Оборотная сторона такого проникновения – душевные расстройства, кризисы. Мы знаем это на основе биографии ряда философов: жизнь, наполненная противоречивыми поступками, без житейской логики и обывательской мудрости. У Ницше отмечались явления психоза, после того как он стал свидетелем избиения лошади. Кьеркегор перенес душевную травму в отношениях с отцом, которые он воспринимал очень болезненно («крест, установленный на могиле всех моих желаний»). Да по-другому и быть не могло. Тот же Кьеркегор писал: «Жизнь в наслаждениях, огражденная от страданий, унижений, страхов и отчаяния… не дает права свидетельствовать от имени истины…».
В огромном списке философской литературы, есть немало работ, в которых, так или иначе, упоминаются иррациональные, внеличностные, глубинные, «стихийные» силы, управляющие миром, историей и человеком. Тут можно выделить несколько имен. Разумеется, подобный «список» всегда будет выглядеть весьма субъективным. Мы остановимся на взглядах Шопенгауэра, Кьеркегора, Ницше, Бергсона, Гуссерля.
Основной постулат философии А. Шопенгауэра (1788–1860) изложен им в книге «Мир как воля и представление» (1819). У представления, писал Шопенгауэр, есть две неотделимые друг от друга цели, обозначаемые как субъект и объект. Любые существующие объекты, феномены есть производные субъективного восприятия. Они все существуют «…не иначе как в функции субъекта». С исчезновением субъекта исчезает мир. Объективное существование само по себе, вне субъекта, немыслимо. Что же тогда определяет реальность внешних феноменов? Действие объекта на другие объекты. Объект осуществляет свое действие в силу определенных причин (каузальности). Реальность материи, таким образом, определяется ее причинностью, необходимостью и тем, что она действует посредством одного объекта на другой. И все это, к тому же, «есть мое представление…». Стало быть, в мире царствует некая необходимость (причинность). Человек как часть природы тоже действует по этой необходимости, подчиняется ей.

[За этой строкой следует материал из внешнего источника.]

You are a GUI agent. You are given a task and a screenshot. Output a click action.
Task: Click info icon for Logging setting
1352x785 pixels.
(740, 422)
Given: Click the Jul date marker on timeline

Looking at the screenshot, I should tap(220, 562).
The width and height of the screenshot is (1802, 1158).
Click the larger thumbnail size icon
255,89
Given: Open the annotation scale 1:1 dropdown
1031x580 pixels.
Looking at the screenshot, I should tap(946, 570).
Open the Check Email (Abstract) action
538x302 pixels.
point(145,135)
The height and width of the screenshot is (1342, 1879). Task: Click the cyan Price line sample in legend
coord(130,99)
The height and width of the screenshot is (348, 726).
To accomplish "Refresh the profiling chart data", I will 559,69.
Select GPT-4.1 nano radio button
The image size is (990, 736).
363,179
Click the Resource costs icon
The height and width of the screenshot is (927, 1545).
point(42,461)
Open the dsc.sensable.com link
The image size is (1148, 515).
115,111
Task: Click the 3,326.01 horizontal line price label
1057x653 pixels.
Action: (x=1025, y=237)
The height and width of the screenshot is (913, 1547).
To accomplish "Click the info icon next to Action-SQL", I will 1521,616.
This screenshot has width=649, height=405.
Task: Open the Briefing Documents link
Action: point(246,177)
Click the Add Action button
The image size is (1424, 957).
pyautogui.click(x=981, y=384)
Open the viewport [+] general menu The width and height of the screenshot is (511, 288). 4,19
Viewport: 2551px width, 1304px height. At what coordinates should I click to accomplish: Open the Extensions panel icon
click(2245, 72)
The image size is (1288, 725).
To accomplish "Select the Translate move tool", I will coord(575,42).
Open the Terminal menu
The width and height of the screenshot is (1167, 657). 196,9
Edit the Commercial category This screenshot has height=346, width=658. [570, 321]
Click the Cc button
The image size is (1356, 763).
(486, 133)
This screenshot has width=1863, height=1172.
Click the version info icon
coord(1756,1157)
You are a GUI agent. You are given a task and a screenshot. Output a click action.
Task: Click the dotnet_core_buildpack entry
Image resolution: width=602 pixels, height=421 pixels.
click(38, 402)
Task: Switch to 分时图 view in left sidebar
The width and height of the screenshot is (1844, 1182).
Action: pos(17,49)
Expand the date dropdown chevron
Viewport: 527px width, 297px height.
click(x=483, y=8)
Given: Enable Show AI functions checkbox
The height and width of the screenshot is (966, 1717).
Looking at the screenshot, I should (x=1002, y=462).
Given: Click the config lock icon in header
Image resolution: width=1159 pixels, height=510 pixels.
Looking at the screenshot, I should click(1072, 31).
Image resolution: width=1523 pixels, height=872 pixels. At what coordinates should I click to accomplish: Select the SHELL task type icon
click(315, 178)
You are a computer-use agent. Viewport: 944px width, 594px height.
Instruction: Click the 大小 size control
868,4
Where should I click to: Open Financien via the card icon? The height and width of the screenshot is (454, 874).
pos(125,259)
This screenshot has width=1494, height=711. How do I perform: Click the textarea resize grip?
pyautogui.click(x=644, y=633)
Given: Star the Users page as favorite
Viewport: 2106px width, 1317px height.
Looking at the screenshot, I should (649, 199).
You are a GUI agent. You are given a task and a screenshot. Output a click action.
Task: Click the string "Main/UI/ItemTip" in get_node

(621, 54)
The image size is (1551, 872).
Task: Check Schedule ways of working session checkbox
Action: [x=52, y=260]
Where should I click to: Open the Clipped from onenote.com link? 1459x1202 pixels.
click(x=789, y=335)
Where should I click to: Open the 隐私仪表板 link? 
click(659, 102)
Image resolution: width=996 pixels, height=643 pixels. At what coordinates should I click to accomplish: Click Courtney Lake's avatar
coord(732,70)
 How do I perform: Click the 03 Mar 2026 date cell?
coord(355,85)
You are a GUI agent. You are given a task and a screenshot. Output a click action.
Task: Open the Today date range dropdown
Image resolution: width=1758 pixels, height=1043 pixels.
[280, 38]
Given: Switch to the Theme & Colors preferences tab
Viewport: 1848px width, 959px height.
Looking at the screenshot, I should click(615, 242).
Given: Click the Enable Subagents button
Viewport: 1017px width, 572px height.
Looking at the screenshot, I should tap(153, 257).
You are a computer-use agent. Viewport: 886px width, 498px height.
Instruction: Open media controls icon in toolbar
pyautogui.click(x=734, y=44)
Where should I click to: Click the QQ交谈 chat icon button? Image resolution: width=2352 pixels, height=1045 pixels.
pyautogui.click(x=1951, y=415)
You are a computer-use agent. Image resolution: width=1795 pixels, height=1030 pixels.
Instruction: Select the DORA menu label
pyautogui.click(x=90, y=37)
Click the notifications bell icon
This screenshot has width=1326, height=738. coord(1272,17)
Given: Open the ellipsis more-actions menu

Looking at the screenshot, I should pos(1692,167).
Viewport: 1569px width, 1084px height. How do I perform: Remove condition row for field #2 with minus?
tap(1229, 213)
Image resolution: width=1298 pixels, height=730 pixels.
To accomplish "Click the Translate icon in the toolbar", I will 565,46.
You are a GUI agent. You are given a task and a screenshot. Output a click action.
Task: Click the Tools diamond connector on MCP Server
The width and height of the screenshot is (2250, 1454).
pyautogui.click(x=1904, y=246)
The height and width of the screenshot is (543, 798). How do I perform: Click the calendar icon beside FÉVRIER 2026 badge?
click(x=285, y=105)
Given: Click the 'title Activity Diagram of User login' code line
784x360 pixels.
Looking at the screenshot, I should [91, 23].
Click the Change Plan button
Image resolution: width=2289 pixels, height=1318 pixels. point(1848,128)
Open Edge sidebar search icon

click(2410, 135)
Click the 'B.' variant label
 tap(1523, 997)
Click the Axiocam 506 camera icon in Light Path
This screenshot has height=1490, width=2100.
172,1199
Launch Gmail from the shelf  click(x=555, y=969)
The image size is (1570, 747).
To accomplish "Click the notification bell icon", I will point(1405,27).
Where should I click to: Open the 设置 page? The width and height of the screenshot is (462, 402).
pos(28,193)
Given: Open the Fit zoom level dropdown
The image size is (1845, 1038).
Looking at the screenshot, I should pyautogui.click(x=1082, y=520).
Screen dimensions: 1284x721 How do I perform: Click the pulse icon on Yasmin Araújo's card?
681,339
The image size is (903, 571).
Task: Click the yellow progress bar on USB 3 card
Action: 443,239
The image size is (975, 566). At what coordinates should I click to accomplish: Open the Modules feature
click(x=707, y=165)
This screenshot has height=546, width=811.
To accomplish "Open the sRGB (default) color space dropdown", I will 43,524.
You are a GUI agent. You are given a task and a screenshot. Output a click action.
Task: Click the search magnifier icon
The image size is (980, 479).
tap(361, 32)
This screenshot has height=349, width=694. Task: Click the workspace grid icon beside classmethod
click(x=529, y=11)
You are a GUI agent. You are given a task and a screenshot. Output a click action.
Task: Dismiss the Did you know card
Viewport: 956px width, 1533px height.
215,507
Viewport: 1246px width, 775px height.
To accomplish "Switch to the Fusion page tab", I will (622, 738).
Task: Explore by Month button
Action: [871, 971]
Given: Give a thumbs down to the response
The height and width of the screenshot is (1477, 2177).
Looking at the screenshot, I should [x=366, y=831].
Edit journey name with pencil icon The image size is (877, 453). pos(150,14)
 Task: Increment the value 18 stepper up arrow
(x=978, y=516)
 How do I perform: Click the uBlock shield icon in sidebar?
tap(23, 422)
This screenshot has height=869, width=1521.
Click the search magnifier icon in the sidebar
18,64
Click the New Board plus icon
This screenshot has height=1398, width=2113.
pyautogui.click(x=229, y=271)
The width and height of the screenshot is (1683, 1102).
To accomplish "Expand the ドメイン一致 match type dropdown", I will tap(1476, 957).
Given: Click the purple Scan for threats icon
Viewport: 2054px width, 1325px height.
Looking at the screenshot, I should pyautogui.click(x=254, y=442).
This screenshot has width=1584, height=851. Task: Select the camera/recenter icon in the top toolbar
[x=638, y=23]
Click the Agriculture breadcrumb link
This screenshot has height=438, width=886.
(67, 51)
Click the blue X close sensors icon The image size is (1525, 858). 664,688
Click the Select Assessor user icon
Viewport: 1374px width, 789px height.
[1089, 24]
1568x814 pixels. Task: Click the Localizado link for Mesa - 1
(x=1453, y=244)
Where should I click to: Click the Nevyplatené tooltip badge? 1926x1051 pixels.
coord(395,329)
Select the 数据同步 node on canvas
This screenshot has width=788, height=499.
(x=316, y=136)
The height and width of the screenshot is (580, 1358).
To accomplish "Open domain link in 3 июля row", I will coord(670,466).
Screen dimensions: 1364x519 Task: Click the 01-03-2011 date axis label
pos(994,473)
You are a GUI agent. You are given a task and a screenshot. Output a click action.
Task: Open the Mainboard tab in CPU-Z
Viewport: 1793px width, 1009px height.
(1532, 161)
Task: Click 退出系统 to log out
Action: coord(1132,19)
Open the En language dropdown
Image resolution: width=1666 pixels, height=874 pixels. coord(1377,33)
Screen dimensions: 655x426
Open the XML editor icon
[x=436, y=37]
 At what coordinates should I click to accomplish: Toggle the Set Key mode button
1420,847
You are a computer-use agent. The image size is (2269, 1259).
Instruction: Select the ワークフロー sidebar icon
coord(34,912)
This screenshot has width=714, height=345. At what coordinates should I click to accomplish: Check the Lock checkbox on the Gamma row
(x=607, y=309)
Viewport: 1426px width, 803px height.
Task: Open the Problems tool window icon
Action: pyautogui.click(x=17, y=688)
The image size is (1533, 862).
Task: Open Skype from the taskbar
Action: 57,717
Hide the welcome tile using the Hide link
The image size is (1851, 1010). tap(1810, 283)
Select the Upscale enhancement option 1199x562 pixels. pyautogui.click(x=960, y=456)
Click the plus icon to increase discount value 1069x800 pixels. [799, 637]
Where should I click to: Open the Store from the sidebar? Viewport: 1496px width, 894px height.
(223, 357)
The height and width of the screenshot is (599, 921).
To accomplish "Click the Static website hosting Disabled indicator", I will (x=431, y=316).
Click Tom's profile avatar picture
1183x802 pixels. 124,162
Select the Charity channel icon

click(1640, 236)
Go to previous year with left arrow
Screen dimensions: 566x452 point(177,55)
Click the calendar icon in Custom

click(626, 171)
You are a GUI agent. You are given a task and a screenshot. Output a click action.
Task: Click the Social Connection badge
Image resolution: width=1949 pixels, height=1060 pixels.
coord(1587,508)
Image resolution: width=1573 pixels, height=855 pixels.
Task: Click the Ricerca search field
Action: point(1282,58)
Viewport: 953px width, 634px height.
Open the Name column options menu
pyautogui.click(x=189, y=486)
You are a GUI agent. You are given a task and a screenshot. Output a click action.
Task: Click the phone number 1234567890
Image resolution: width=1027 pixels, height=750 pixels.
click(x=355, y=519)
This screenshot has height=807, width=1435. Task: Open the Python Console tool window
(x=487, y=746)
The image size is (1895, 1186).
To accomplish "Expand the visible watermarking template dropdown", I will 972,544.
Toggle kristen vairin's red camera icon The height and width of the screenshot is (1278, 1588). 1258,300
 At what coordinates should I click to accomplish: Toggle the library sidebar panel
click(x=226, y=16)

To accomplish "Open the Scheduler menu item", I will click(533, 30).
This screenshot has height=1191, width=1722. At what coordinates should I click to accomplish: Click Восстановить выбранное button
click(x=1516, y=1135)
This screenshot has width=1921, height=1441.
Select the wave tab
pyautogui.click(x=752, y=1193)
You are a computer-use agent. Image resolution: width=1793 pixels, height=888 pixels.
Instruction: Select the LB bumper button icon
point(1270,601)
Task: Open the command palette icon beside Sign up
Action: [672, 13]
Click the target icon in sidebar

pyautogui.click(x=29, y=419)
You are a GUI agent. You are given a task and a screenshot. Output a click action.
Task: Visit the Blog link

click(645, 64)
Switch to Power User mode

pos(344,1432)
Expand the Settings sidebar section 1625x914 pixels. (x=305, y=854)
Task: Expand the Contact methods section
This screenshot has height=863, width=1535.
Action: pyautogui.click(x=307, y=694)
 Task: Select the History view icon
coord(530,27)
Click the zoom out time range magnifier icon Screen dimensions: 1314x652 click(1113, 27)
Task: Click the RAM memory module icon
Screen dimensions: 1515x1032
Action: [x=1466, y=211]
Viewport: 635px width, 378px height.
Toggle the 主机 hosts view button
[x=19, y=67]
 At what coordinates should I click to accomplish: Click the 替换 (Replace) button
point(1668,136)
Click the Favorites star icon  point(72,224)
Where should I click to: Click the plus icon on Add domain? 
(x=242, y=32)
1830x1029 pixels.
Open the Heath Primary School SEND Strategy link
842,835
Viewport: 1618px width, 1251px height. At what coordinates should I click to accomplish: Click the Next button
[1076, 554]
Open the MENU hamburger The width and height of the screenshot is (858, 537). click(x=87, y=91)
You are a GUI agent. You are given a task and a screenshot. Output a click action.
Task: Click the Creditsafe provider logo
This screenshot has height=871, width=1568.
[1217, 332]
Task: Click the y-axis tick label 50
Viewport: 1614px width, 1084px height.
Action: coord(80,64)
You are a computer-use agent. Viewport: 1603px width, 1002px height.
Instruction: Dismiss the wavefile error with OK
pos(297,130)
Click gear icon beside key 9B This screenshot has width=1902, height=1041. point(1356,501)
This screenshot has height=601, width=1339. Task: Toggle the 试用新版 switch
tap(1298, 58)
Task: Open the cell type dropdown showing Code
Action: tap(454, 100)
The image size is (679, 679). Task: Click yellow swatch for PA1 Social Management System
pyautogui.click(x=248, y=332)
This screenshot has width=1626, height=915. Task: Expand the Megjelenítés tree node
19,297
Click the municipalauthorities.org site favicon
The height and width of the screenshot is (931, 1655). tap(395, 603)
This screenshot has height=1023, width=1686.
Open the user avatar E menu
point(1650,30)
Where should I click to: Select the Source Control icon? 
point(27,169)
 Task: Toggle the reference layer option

Мир есть представление, его феномены, находящиеся в пространстве и во времени, – результат субъективного представления, поэтому не существует категорической разницы между сном и бодрствованием. В этой связи Шопенгауэр пишет, что реальность и сны можно рассматривать как страницы одной книги, «нудное» чтение которой и есть реальная жизнь. Мир содержит феномены, «объекты для субъекта». Кант считал, что феномены суть единственная познаваемая реальность, но сама сущность вещей непознаваема. Шопенгауэр полагал, что за феноменами скрывается сущность вещей, их «изначальная аутентичность», и эта сущность может стать доступна. Путь к сущности вещей можно, по мнению Шопенгауэра, уподобить «подземному ходу» в неприступную снаружи крепость.